### WORK TO COMPLETE
Continue the news report on the Nijkerk man who died of cocaine poisoning in police custody, starting after its final sentence.

### EXCERPT PROVIDED
"Cocaine poisoning" cause of Amersfoort prisoner's death; Forensic report clears police
A 30-year-old man from Nijkerk who died in police custody early this year, died because of cocaine poisoning, according to the final autopsy report by the Netherlands Forensic Institute. Forensic scientists found no other reason for Bertus de Man's death, the Public Prosecutor said in a statement on Thursday.
De Man was arrested following a traffic check in Amersfoort on January 16th. He resisted during his arrest and transport to a cell complex in Houten. He became unwell at the cell complex. Police officers immediately started resuscitation, which was taken over by paramedics and continued at the hospital. He was declared dead a short time later.
The first findings of the NFI in January concluded that De Man did not die because of a broken neck, strangulation, suffocation or heart failure, and therefore likely not due to police action. A day later, the toxicology results were known and the NFI concluded that De Man likely died of cocaine poisoning. The final report confirms that, the Prosecutor said. The report confirms that the cocaine concentration in De Man's blood was so high it led to his death.

### THE DATA
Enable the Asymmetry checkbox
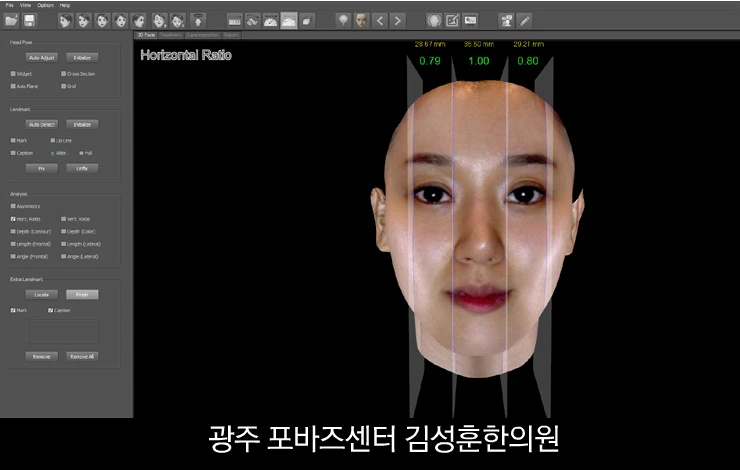(13, 206)
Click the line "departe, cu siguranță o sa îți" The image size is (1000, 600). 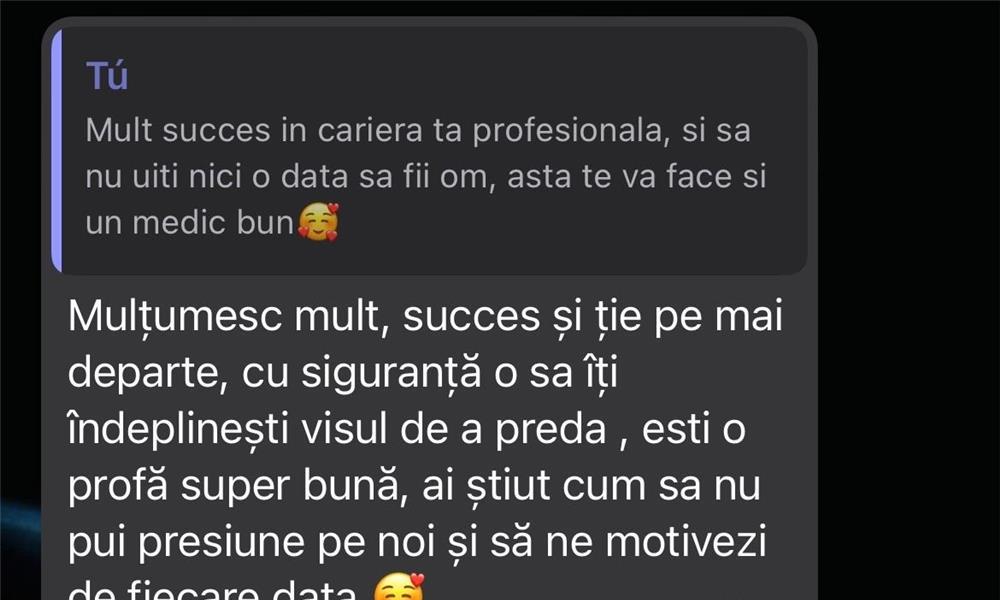click(342, 373)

### SOLVED EXERCISE
The NFI also looked into all observed injuries and bleedings. The researchers concluded that these were caused by "medical action, the long lasting attempts to resuscitate the man". The NFI considers it unlikely that police action in arresting the man played a role in his death.
The investigation by the Rijksrecherche into the event is also complete. Based on its results, the Public Prosecutor concluded that "the police acted proportionally and legally. All in all, there is no indication of a criminal offense."
De Man's family asked for further investigation to be done by pathologist Frank van der Goot. The results of this investigation are not yet known.